Carcinogen-induced mutation spectrum in wild-type, uvrA and umuC strains of Escherichia coli. Strain specificity and mutation-prone sequences

Carcinogen-induced mutation spectrum in wild-type, uvrA and umuC strains of Escherichia coli. Strain specificity and mutation-prone sequences

N Koffel-Schwartz et al. J Mol Biol. .

Abstract

Forward mutations induced by the ultimate carcinogen N-acetoxy-N-2-acetylaminofluorene (N-Aco-AAF) in the tetracycline resistance gene carried on plasmid pBR322 are shown to be dependent upon the induction of the host SOS functions in wild-type and umuC Escherichia coli cells. The mutation frequency in the umuC strain is equal to about 40% of the mutation frequency observed in the umu+ background. In the excision-repair-deficient uvrA mutant strain the mutagenic response is the same as in SOS-induced wild-type cells whether or not the uvrA bacteria are SOS-induced.

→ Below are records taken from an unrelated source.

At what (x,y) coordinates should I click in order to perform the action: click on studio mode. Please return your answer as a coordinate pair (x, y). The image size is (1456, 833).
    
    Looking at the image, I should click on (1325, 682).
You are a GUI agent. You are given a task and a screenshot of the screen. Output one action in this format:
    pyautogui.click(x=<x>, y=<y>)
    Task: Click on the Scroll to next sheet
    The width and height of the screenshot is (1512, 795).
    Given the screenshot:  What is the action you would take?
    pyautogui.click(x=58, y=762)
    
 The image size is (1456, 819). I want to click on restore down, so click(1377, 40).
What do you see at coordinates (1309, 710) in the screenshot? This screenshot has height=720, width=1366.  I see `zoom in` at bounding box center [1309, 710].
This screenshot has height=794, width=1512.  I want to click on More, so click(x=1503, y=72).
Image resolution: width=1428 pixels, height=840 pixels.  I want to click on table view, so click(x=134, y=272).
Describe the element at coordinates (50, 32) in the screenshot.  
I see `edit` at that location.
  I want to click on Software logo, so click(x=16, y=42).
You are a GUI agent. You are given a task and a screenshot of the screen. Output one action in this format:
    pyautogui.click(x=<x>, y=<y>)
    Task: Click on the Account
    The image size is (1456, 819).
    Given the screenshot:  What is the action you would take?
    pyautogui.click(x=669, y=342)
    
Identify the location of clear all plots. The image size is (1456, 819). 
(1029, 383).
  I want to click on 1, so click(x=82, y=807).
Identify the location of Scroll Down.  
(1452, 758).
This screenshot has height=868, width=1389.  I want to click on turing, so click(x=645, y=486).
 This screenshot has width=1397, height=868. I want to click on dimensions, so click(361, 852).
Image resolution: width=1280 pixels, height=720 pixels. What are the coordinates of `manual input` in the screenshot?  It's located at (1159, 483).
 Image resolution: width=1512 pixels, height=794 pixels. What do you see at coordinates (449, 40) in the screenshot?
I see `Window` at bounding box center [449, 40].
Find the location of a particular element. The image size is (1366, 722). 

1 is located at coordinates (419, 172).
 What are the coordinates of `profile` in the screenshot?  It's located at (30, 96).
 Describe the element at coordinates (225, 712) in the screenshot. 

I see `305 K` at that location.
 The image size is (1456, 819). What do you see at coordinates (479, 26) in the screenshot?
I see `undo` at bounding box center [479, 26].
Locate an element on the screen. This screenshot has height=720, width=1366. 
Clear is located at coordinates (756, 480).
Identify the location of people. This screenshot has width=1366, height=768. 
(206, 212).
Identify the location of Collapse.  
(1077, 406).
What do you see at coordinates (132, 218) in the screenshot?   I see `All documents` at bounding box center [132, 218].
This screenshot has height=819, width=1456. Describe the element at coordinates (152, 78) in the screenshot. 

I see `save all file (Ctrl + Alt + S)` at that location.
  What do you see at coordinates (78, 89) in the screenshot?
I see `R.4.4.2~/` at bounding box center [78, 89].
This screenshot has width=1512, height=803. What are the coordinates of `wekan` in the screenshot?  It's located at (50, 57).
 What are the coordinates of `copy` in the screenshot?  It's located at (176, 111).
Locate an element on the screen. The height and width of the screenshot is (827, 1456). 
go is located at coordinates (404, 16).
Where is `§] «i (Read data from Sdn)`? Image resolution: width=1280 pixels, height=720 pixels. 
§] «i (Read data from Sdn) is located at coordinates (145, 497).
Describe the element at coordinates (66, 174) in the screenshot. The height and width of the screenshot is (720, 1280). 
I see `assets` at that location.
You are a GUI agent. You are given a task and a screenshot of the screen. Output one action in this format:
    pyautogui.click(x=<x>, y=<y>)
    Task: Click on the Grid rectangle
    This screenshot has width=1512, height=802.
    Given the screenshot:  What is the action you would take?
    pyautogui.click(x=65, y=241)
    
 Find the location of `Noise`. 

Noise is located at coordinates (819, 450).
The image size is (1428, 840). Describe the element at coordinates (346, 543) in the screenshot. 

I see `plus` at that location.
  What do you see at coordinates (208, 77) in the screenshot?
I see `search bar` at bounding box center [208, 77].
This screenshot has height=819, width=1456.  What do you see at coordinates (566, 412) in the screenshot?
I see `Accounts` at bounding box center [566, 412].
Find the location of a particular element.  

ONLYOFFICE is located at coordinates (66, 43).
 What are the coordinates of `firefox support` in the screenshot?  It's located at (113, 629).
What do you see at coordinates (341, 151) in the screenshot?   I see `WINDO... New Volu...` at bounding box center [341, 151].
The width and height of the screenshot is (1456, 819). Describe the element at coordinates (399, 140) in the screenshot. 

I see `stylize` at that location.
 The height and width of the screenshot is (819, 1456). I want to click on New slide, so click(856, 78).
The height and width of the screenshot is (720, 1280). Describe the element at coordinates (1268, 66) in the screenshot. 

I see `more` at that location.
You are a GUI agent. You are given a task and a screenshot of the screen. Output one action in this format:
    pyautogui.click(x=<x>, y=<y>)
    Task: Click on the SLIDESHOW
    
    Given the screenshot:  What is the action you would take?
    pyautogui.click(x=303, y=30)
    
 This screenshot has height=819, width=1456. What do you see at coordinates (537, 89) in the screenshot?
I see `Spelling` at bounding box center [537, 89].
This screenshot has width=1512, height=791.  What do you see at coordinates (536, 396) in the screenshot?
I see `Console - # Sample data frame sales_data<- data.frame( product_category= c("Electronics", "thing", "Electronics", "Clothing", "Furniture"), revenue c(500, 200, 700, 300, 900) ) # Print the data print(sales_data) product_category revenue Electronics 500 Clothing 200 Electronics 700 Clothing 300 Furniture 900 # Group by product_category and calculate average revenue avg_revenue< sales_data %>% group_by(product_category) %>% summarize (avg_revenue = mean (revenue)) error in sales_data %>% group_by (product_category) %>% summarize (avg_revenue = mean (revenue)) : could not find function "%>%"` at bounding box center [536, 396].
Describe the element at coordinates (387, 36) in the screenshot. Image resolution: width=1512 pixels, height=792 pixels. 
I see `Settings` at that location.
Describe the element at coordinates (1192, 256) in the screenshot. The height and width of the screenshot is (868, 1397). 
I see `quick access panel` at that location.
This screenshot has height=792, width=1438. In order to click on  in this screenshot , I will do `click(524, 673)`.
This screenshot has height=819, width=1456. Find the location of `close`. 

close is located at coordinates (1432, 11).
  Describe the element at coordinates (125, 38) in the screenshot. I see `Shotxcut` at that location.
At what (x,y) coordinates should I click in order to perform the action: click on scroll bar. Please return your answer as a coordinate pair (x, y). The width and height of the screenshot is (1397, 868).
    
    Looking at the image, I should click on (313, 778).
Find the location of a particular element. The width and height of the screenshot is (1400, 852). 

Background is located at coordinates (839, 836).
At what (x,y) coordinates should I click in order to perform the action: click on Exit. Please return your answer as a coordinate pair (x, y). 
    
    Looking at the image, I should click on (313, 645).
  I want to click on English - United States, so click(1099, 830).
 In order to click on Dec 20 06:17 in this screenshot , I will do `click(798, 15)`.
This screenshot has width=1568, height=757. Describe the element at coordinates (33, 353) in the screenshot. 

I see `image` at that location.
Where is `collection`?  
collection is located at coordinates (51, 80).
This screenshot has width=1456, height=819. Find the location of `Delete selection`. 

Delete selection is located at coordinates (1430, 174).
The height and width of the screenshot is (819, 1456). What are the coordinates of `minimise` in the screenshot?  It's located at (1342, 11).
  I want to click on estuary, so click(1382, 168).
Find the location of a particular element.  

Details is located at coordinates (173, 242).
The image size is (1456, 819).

Equal mutation frequencies are obtained in both the wild-type and the uvrA strains for equal modification levels although the survival of AAF-modified plasmid DNA is greatly reduced in the uvrA strain as compared to the wild-type strain. Sequence analysis of the mutations reveals that more than 90% of the N-Aco-AAF-induced mutations are frameshift mutations. Two types of mutational hotspots are observed occurring either at repetitive sequences or at non-repetitive sequences. Both types of mutants appear at similar locations and frequencies in both the wild-type and the uvrA strains. On the other hand, only the non-repetitive sequence mutants are obtained in the umuC background. These non-repetitive sequence mutants preferentially occur within the sequence 5' G-G-C-G-C-C 3' (the NarI restriction enzyme recognition sequence). The analysis of the -AAF binding spectrum to the same DNA fragment shows that there is no direct correlation between the modification spectrum and the mutation spectrum. We suggest that certain sequences are "mutation-prone" in the sense that only these sequences can be efficiently mutated as the result of an active processing mediated by specific proteins. When a sequence is said to be mutation-prone it probably corresponds to a particular structure that is induced within this sequence as a result of the binding to the DNA of the mutagen. This sequence-specific conformational change is the substrate for the protein(s) that fixes the mutation. The mutagenic processing pathway(s) is part of the cellular response to DNA-damaging agents (the so-called SOS response). Two pathways for frameshift mutagenesis are suggested by the data: an umuC-dependent pathway, which is involved in the mutagenic processing of lesions within repetitive sequences; an umuC-independent pathway responsible for the fixation of mutations within specific non-repetitive sequences.